[Data supplied]

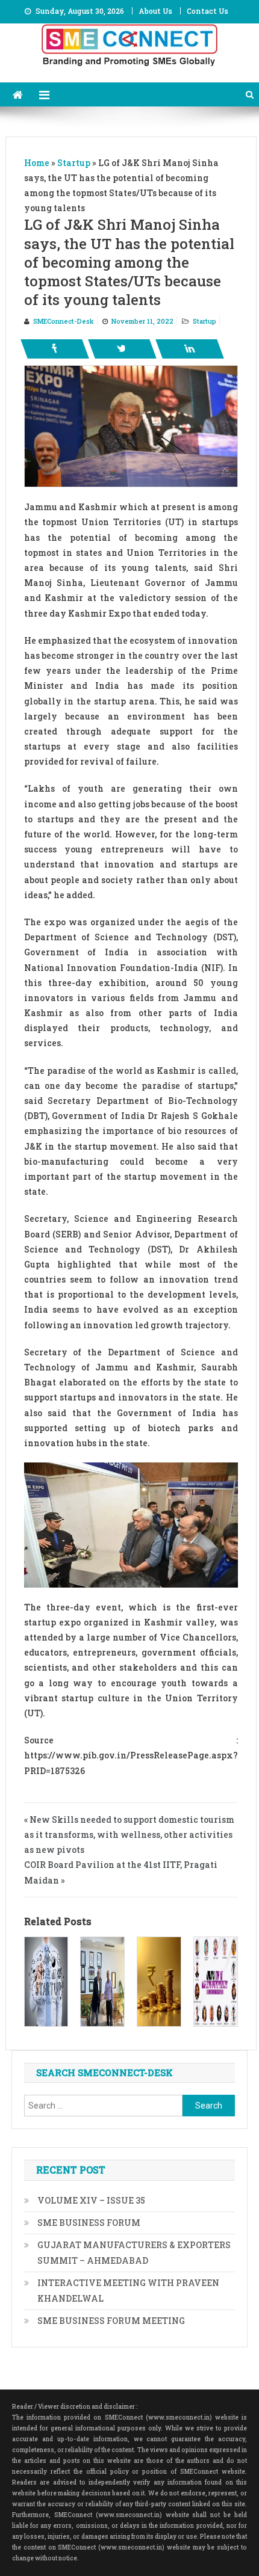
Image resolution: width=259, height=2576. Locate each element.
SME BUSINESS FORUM (88, 2222)
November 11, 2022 (142, 320)
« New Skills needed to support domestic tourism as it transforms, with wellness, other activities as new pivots (129, 1834)
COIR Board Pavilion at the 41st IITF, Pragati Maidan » (120, 1872)
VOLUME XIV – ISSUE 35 (91, 2200)
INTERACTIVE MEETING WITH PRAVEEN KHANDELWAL (128, 2290)
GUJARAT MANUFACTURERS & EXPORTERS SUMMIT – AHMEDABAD (134, 2252)
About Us (155, 11)
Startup (204, 320)
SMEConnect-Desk (63, 320)
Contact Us (207, 11)
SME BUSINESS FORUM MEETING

[/Data supplied]

## Exercise details
Using only the listing above, restate exactly the lines from the line containing "November 11, 2022 (142, 320)" through the line containing "COIR Board Pavilion", both included.

## Completed task
November 11, 2022 (142, 320)
« New Skills needed to support domestic tourism as it transforms, with wellness, other activities as new pivots (129, 1834)
COIR Board Pavilion at the 41st IITF, Pragati Maidan » (120, 1872)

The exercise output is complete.